# EXERCISE REQUIREMENTS
This exercise calls for the listing to be set down exactly.
===== GIVEN DATA =====
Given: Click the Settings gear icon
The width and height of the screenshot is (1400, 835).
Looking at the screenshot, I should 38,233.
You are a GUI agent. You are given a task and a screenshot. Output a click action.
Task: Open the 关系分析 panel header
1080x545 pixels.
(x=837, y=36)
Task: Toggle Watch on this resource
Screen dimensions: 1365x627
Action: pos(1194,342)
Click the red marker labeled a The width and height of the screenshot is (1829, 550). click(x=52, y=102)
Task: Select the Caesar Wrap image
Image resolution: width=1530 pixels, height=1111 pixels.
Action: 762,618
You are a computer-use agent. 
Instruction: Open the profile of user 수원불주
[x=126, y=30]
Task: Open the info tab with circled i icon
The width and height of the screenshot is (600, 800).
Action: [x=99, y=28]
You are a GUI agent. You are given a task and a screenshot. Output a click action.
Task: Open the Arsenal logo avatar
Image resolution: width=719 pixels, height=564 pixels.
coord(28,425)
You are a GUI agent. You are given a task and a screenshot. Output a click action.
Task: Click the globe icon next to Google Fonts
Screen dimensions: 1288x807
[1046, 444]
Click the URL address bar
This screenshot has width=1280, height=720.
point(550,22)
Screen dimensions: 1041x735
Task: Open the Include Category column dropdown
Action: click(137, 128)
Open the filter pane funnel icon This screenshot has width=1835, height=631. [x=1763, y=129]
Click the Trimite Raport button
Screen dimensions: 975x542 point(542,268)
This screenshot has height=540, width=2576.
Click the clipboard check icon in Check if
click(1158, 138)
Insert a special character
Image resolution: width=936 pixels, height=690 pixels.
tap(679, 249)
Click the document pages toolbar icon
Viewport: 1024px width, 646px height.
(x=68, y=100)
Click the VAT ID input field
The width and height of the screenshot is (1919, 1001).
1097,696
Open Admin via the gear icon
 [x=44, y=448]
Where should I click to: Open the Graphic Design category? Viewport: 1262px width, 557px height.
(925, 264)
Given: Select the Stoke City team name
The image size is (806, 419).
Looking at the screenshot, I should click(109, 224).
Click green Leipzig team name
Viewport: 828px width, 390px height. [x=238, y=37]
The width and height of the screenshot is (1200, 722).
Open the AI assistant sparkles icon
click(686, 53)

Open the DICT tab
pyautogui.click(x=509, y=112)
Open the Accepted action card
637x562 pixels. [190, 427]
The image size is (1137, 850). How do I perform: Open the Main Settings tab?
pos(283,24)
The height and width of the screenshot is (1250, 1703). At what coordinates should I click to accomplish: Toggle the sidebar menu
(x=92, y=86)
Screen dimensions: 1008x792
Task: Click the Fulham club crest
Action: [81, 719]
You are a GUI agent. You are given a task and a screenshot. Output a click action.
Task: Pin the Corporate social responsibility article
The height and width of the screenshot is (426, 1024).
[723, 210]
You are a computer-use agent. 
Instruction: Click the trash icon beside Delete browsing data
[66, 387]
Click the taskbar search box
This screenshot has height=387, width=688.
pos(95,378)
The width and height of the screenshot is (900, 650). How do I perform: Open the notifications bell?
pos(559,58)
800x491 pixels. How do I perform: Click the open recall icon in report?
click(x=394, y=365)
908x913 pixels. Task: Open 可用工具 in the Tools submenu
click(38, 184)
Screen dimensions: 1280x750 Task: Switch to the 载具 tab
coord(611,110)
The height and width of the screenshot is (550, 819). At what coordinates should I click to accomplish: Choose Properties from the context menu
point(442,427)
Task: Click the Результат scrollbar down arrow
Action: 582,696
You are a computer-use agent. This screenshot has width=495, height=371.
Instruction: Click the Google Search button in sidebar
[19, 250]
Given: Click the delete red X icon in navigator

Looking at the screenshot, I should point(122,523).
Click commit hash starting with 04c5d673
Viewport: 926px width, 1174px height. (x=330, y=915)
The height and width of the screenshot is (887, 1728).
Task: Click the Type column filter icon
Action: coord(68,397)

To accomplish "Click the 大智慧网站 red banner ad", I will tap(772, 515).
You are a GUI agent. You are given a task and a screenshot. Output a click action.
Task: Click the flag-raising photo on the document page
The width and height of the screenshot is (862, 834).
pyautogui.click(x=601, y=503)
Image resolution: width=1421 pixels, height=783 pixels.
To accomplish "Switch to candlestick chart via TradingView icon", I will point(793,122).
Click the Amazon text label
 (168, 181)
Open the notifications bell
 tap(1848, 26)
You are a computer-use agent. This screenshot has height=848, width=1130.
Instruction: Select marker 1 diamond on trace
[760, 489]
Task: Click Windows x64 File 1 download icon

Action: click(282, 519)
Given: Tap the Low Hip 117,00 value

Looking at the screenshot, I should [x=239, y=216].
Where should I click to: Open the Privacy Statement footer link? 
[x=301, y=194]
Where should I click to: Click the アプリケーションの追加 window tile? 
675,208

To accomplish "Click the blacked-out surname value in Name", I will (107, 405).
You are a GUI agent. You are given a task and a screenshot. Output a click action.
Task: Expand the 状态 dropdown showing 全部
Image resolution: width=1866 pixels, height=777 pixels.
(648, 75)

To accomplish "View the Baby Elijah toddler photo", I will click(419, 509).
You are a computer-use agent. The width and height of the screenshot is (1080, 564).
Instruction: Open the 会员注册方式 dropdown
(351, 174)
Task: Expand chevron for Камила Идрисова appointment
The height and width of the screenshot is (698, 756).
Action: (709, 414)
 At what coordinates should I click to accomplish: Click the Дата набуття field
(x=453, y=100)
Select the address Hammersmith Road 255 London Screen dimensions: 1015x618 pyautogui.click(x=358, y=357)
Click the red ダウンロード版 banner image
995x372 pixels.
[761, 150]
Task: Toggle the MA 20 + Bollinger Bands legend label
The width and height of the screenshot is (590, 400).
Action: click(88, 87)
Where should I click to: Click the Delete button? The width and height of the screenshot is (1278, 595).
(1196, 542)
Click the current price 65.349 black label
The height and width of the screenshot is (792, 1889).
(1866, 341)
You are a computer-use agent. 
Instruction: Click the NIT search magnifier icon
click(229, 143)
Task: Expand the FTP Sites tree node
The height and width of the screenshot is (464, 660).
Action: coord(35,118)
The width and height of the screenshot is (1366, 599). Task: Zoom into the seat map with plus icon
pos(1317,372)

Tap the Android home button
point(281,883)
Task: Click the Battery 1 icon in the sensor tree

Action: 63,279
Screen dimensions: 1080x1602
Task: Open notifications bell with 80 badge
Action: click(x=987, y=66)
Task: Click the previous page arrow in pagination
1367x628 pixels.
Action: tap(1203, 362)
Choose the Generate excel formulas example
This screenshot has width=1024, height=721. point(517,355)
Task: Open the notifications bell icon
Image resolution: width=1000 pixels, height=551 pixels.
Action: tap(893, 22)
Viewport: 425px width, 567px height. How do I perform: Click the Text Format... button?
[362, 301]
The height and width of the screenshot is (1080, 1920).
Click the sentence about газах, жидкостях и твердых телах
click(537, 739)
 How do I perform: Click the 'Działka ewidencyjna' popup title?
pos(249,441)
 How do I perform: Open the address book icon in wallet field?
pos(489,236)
=====
# SOLVED EXERCISE
Given: Click the Settings gear icon
The width and height of the screenshot is (1400, 835).
Looking at the screenshot, I should 38,233.
You are a GUI agent. You are given a task and a screenshot. Output a click action.
Task: Open the 关系分析 panel header
1080x545 pixels.
(x=837, y=36)
Task: Toggle Watch on this resource
Screen dimensions: 1365x627
Action: pos(1194,342)
Click the red marker labeled a The width and height of the screenshot is (1829, 550). click(x=52, y=102)
Task: Select the Caesar Wrap image
Image resolution: width=1530 pixels, height=1111 pixels.
Action: 762,618
You are a computer-use agent. 
Instruction: Open the profile of user 수원불주
[x=126, y=30]
Task: Open the info tab with circled i icon
The width and height of the screenshot is (600, 800).
Action: [x=99, y=28]
You are a GUI agent. You are given a task and a screenshot. Output a click action.
Task: Open the Arsenal logo avatar
Image resolution: width=719 pixels, height=564 pixels.
coord(28,425)
You are a GUI agent. You are given a task and a screenshot. Output a click action.
Task: Click the globe icon next to Google Fonts
Screen dimensions: 1288x807
[1046, 444]
Click the URL address bar
This screenshot has width=1280, height=720.
point(550,22)
Screen dimensions: 1041x735
Task: Open the Include Category column dropdown
Action: click(137, 128)
Open the filter pane funnel icon This screenshot has width=1835, height=631. [x=1763, y=129]
Click the Trimite Raport button
Screen dimensions: 975x542 point(542,268)
This screenshot has height=540, width=2576.
Click the clipboard check icon in Check if
click(1158, 138)
Insert a special character
Image resolution: width=936 pixels, height=690 pixels.
tap(679, 249)
Click the document pages toolbar icon
Viewport: 1024px width, 646px height.
(x=68, y=100)
Click the VAT ID input field
The width and height of the screenshot is (1919, 1001).
1097,696
Open Admin via the gear icon
 [x=44, y=448]
Where should I click to: Open the Graphic Design category? Viewport: 1262px width, 557px height.
(925, 264)
Given: Select the Stoke City team name
The image size is (806, 419).
Looking at the screenshot, I should click(109, 224).
Click green Leipzig team name
Viewport: 828px width, 390px height. [x=238, y=37]
The width and height of the screenshot is (1200, 722).
Open the AI assistant sparkles icon
click(686, 53)

Open the DICT tab
pyautogui.click(x=509, y=112)
Open the Accepted action card
637x562 pixels. [190, 427]
The image size is (1137, 850). How do I perform: Open the Main Settings tab?
pos(283,24)
The height and width of the screenshot is (1250, 1703). At what coordinates should I click to accomplish: Toggle the sidebar menu
(x=92, y=86)
Screen dimensions: 1008x792
Task: Click the Fulham club crest
Action: [81, 719]
You are a GUI agent. You are given a task and a screenshot. Output a click action.
Task: Pin the Corporate social responsibility article
The height and width of the screenshot is (426, 1024).
[723, 210]
You are a computer-use agent. 
Instruction: Click the trash icon beside Delete browsing data
[66, 387]
Click the taskbar search box
This screenshot has height=387, width=688.
pos(95,378)
The width and height of the screenshot is (900, 650). How do I perform: Open the notifications bell?
pos(559,58)
800x491 pixels. How do I perform: Click the open recall icon in report?
click(x=394, y=365)
908x913 pixels. Task: Open 可用工具 in the Tools submenu
click(38, 184)
Screen dimensions: 1280x750 Task: Switch to the 载具 tab
coord(611,110)
The height and width of the screenshot is (550, 819). At what coordinates should I click to accomplish: Choose Properties from the context menu
point(442,427)
Task: Click the Результат scrollbar down arrow
Action: 582,696
You are a computer-use agent. This screenshot has width=495, height=371.
Instruction: Click the Google Search button in sidebar
[19, 250]
Given: Click the delete red X icon in navigator

Looking at the screenshot, I should point(122,523).
Click commit hash starting with 04c5d673
Viewport: 926px width, 1174px height. (x=330, y=915)
The height and width of the screenshot is (887, 1728).
Task: Click the Type column filter icon
Action: coord(68,397)

To accomplish "Click the 大智慧网站 red banner ad", I will tap(772, 515).
You are a GUI agent. You are given a task and a screenshot. Output a click action.
Task: Click the flag-raising photo on the document page
The width and height of the screenshot is (862, 834).
pyautogui.click(x=601, y=503)
Image resolution: width=1421 pixels, height=783 pixels.
To accomplish "Switch to candlestick chart via TradingView icon", I will point(793,122).
Click the Amazon text label
 (168, 181)
Open the notifications bell
 tap(1848, 26)
You are a computer-use agent. This screenshot has height=848, width=1130.
Instruction: Select marker 1 diamond on trace
[760, 489]
Task: Click Windows x64 File 1 download icon

Action: click(282, 519)
Given: Tap the Low Hip 117,00 value

Looking at the screenshot, I should [x=239, y=216].
Where should I click to: Open the Privacy Statement footer link? 
[x=301, y=194]
Where should I click to: Click the アプリケーションの追加 window tile? 
675,208

To accomplish "Click the blacked-out surname value in Name", I will (107, 405).
You are a GUI agent. You are given a task and a screenshot. Output a click action.
Task: Expand the 状态 dropdown showing 全部
Image resolution: width=1866 pixels, height=777 pixels.
(648, 75)

To accomplish "View the Baby Elijah toddler photo", I will click(419, 509).
You are a computer-use agent. The width and height of the screenshot is (1080, 564).
Instruction: Open the 会员注册方式 dropdown
(351, 174)
Task: Expand chevron for Камила Идрисова appointment
The height and width of the screenshot is (698, 756).
Action: (709, 414)
 At what coordinates should I click to accomplish: Click the Дата набуття field
(x=453, y=100)
Select the address Hammersmith Road 255 London Screen dimensions: 1015x618 pyautogui.click(x=358, y=357)
Click the red ダウンロード版 banner image
995x372 pixels.
[761, 150]
Task: Toggle the MA 20 + Bollinger Bands legend label
The width and height of the screenshot is (590, 400).
Action: click(88, 87)
Where should I click to: Click the Delete button? The width and height of the screenshot is (1278, 595).
(1196, 542)
Click the current price 65.349 black label
The height and width of the screenshot is (792, 1889).
(1866, 341)
You are a computer-use agent. 
Instruction: Click the NIT search magnifier icon
click(229, 143)
Task: Expand the FTP Sites tree node
The height and width of the screenshot is (464, 660).
Action: coord(35,118)
The width and height of the screenshot is (1366, 599). Task: Zoom into the seat map with plus icon
pos(1317,372)

Tap the Android home button
point(281,883)
Task: Click the Battery 1 icon in the sensor tree

Action: 63,279
Screen dimensions: 1080x1602
Task: Open notifications bell with 80 badge
Action: click(x=987, y=66)
Task: Click the previous page arrow in pagination
1367x628 pixels.
Action: tap(1203, 362)
Choose the Generate excel formulas example
This screenshot has width=1024, height=721. point(517,355)
Task: Open the notifications bell icon
Image resolution: width=1000 pixels, height=551 pixels.
Action: tap(893, 22)
Viewport: 425px width, 567px height. How do I perform: Click the Text Format... button?
[362, 301]
The height and width of the screenshot is (1080, 1920).
Click the sentence about газах, жидкостях и твердых телах
click(537, 739)
 How do I perform: Click the 'Działka ewidencyjna' popup title?
pos(249,441)
 How do I perform: Open the address book icon in wallet field?
pos(489,236)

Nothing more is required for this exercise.